SOURCE DOCUMENT:
Helen and I enjoyed some long walks this week as we both enjoy a good yomp. Up to 12 miles a day, we also checked out various paths that I didn’t know too well and made a few discoveries. I have written recently in my monthly column in Here and Now magazine that part of the joy of walking is experimenting with direction, exploring paths and not having a full itinerary of where you are going. We practiced what I preached and to our delight found a few new paths, lunch stops and views that had not been in my armoury of walks. All the better for the future then. Special call out to the Peppercorn Kitchen Café at Perranuthnoe.
We walked around Porthleven, Loe Bar and Gunwalloe in circles of eight, walked the coast path from Helford Passage to Falmouth, the creeks of the Fal around Cowlands Creek, Kea, Combe and Trelissick, a circular through Veryan, Portloe and the Coast Path over Nare Head and finally Prussia cove, Perranuthnoe, St Michaels Mount and the coast path past Cudden Point to Hoe Point overlooking Praa Sands. A fantastic week of walking.
The butterflies are also out in force especially Speckled wood, Large white, Orange tip, Common blue, Small tortoiseshell and Red admirals. And for the fourth week in a row we had maybe a half hour of rain throughout the week.
One highlight of the week was the sighting of four basking sharks at the mouth of the Helford River.

YOUR GOAL:
Summarize the walking account in two sentences. The material that comes next has no connection to the walking account.

SUPPLIED INFORMATION:
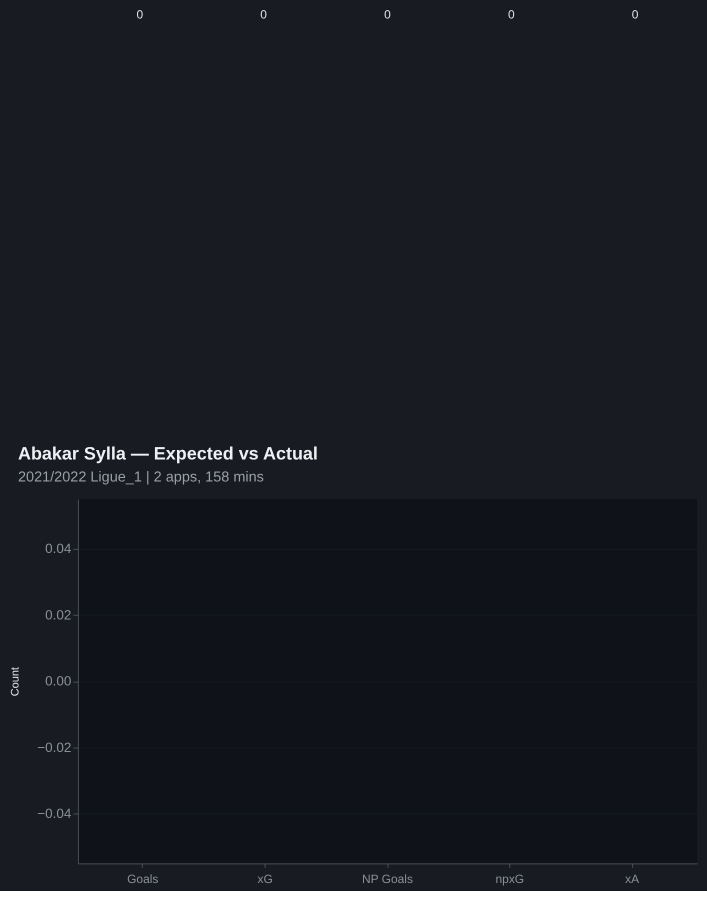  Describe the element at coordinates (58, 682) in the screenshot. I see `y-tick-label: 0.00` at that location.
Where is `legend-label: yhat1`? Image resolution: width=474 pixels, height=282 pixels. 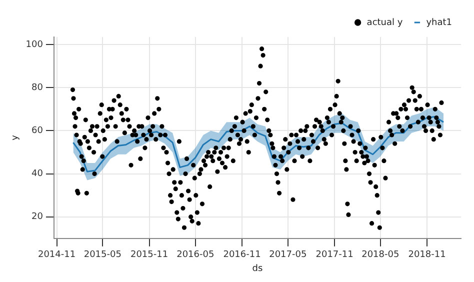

SOLUTION:
Helen and the writer spent a week walking up to 12 miles a day, trying unfamiliar paths and finding new routes, lunch stops and views in places including Porthleven, Loe Bar, the Fal creeks, Veryan and Prussia Cove. Many butterflies were out, there was only about half an hour of rain all week, and a highlight was seeing four basking sharks at the mouth of the Helford River.